06 Can I self-host OpenAI Whisper for free?
Yes, Whisper is open-source under the MIT license and can be self-hosted on your own infrastructure at no software cost. However, self-hosting requires GPU infrastructure costing approximately $276/month minimum for a dedicated GPU instance, plus DevOps overhead of $50-$200/month. The break-even point vs the API is roughly 500 hours of transcription per month. Self-hosting makes sense for organizations needing data sovereignty, HIPAA compliance, or processing extremely high volumes where the $0.006/min API rate exceeds fixed infrastructure costs.
07 What audio formats does OpenAI Whisper support?
The Whisper API supports mp3, mp4, mpeg, mpga, m4a, wav, and webm audio formats with a maximum file size of 25 MB per request. Files larger than 25 MB must be split into smaller chunks before upload. The API processes audio at 5-10x real-time speed, meaning a 60-minute file typically completes in 6-12 minutes. Billing is calculated per second of audio processed with no minimum charge per request.
08 Does OpenAI Whisper charge for silence in audio?

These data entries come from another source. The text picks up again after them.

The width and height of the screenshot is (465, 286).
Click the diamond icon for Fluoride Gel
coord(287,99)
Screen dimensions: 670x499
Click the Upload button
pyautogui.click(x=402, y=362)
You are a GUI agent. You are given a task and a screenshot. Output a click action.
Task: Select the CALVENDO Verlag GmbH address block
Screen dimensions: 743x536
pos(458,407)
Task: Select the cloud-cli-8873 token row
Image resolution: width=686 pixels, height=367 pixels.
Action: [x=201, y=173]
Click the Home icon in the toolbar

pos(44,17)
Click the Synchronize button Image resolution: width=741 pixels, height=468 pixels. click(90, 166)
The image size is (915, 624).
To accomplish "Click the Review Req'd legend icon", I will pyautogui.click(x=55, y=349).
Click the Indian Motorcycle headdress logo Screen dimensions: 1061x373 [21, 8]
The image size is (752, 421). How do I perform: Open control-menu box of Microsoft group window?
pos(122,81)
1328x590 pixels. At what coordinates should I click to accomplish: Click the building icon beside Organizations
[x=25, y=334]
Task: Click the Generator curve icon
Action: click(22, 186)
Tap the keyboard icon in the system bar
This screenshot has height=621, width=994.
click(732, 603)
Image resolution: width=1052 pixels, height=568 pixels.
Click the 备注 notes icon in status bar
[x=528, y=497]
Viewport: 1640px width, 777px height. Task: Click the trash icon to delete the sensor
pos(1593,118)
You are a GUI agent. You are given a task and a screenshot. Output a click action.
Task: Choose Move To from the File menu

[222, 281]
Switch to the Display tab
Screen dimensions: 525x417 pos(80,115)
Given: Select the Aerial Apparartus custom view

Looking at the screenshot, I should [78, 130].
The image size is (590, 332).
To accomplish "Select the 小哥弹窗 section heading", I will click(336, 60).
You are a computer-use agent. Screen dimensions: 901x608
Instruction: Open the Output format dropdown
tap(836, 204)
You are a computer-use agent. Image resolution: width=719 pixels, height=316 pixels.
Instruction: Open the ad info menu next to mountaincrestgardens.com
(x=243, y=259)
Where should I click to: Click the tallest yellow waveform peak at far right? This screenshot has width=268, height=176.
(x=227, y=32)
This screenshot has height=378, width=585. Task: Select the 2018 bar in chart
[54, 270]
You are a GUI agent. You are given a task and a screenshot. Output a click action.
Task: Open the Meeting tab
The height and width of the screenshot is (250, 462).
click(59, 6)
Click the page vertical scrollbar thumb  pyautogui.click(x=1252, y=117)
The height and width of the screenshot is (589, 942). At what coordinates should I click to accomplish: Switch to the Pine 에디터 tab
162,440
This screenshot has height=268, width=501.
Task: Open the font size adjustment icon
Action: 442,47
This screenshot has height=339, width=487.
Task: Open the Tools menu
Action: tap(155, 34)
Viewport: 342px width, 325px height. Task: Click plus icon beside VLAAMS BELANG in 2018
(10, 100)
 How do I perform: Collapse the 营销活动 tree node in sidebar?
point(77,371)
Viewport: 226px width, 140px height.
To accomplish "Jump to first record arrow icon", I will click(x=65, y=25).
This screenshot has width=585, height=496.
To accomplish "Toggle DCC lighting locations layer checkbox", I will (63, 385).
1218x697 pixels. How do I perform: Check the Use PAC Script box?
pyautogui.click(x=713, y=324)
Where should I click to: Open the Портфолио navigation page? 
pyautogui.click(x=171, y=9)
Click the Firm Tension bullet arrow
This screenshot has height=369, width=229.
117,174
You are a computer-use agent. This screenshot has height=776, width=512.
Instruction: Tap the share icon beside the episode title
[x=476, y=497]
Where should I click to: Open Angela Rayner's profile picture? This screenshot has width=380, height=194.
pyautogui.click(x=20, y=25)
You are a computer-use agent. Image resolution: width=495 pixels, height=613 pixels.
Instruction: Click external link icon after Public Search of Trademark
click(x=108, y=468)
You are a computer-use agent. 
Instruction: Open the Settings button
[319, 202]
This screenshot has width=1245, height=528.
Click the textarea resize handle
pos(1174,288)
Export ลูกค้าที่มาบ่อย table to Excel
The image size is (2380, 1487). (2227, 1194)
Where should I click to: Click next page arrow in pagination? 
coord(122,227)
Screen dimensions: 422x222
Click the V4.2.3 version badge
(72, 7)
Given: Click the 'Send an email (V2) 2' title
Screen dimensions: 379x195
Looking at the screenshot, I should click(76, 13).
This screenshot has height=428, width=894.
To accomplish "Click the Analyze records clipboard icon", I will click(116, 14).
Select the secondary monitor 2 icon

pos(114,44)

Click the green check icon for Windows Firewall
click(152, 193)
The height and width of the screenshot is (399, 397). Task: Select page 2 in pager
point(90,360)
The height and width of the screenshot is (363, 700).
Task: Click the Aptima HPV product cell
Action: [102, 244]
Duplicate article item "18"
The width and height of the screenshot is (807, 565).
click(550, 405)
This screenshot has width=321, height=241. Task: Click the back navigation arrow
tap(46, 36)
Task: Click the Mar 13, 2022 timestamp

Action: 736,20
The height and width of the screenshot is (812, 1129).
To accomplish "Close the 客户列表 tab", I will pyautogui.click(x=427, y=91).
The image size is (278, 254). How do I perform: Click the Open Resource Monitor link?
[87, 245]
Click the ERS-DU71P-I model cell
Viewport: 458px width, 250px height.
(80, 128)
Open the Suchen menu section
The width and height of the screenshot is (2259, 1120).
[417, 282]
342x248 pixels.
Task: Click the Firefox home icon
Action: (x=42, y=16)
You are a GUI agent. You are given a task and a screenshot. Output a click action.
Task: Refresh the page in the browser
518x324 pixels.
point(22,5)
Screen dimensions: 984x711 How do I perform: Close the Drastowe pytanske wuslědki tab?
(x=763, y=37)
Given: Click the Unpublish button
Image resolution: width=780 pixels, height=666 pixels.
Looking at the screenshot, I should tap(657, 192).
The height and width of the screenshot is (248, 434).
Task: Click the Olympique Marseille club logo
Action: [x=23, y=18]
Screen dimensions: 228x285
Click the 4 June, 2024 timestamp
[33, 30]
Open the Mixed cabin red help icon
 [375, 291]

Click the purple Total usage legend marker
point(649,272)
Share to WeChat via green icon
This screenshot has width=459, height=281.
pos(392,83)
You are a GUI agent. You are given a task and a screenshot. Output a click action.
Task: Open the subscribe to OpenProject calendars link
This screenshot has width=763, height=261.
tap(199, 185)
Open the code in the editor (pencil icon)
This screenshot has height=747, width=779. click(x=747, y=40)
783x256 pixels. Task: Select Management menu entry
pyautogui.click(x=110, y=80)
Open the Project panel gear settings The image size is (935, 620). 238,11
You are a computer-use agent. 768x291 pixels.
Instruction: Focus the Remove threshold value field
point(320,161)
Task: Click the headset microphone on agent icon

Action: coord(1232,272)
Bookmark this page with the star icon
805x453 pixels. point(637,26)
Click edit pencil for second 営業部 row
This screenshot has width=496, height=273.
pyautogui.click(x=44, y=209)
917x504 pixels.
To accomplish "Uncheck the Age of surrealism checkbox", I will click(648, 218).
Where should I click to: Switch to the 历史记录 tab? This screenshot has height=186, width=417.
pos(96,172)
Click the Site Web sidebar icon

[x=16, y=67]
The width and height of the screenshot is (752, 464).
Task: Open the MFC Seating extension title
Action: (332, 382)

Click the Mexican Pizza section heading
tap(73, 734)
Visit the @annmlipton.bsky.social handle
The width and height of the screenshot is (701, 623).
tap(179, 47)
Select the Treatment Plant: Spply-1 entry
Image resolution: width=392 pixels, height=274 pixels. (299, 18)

Yes, OpenAI Whisper charges for the full duration of submitted audio including silence, music, and non-speech segments. A 60-minute file with 30 minutes of silence costs the same $0.36 as a 60-minute file of continuous speech. To reduce costs, preprocess audio with tools like FFmpeg to strip silence or use voice activity detection (VAD) before sending to the API. This can reduce costs by 20-40% for recordings with significant dead air, such as meeting recordings or surveillance audio.